WORK TO BE COMPLETED: Could you copy exactly the lines from the one containing "Open the calendar date range picker" through the last line of the records below, leaving out any pictures?

Collected data:
═══

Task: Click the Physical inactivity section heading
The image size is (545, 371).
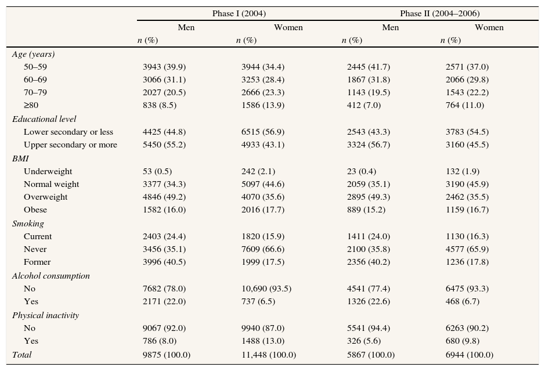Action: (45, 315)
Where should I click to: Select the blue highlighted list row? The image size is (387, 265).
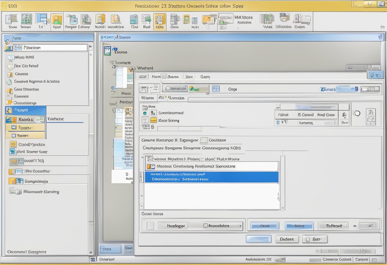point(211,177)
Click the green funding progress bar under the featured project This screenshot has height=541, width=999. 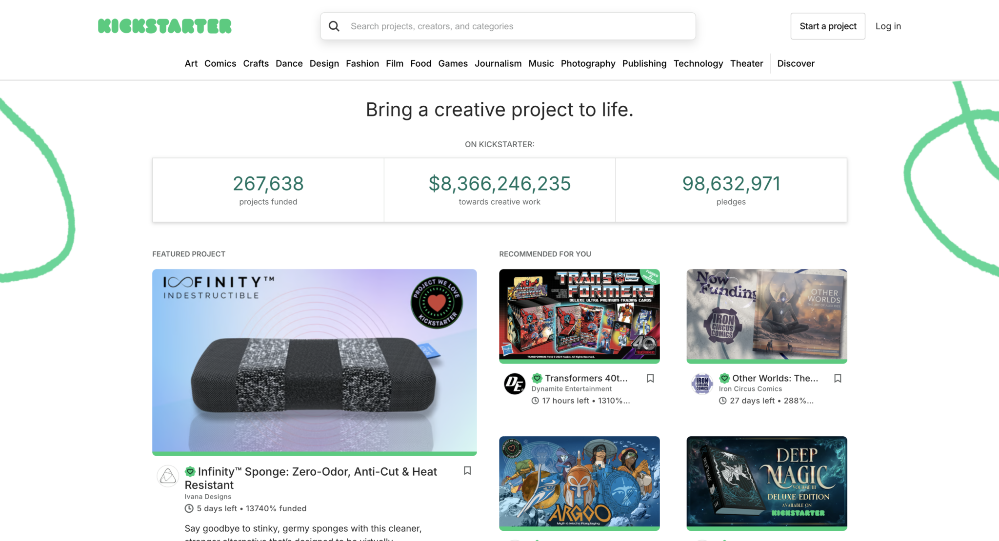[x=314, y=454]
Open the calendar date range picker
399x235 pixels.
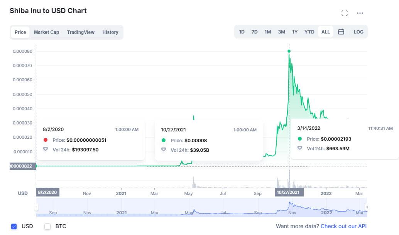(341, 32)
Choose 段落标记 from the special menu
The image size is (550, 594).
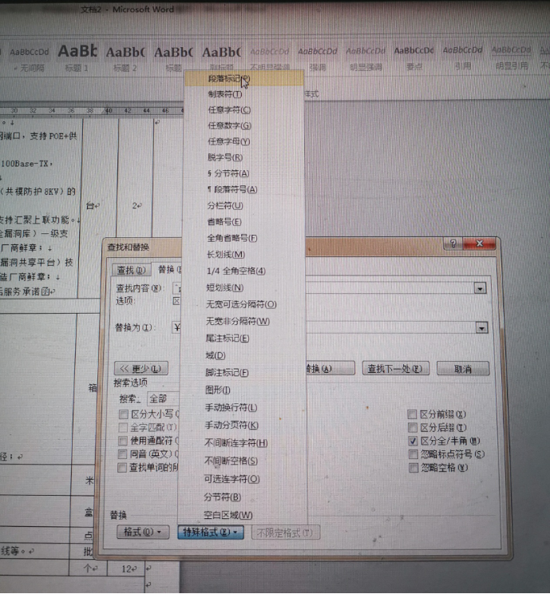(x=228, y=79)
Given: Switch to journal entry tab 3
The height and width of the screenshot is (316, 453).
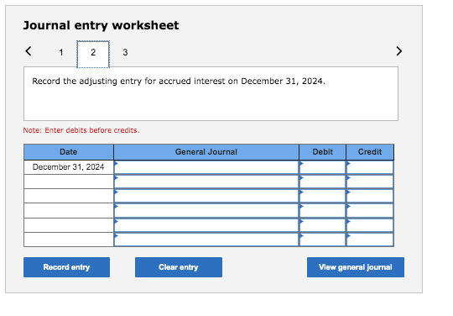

═══

RESPONSE BOX:
Open the calendar date range picker
399x235 pixels.
(341, 32)
Choose 段落标记 from the special menu
The image size is (550, 594).
(x=228, y=79)
Given: Switch to journal entry tab 3
The height and width of the screenshot is (316, 453).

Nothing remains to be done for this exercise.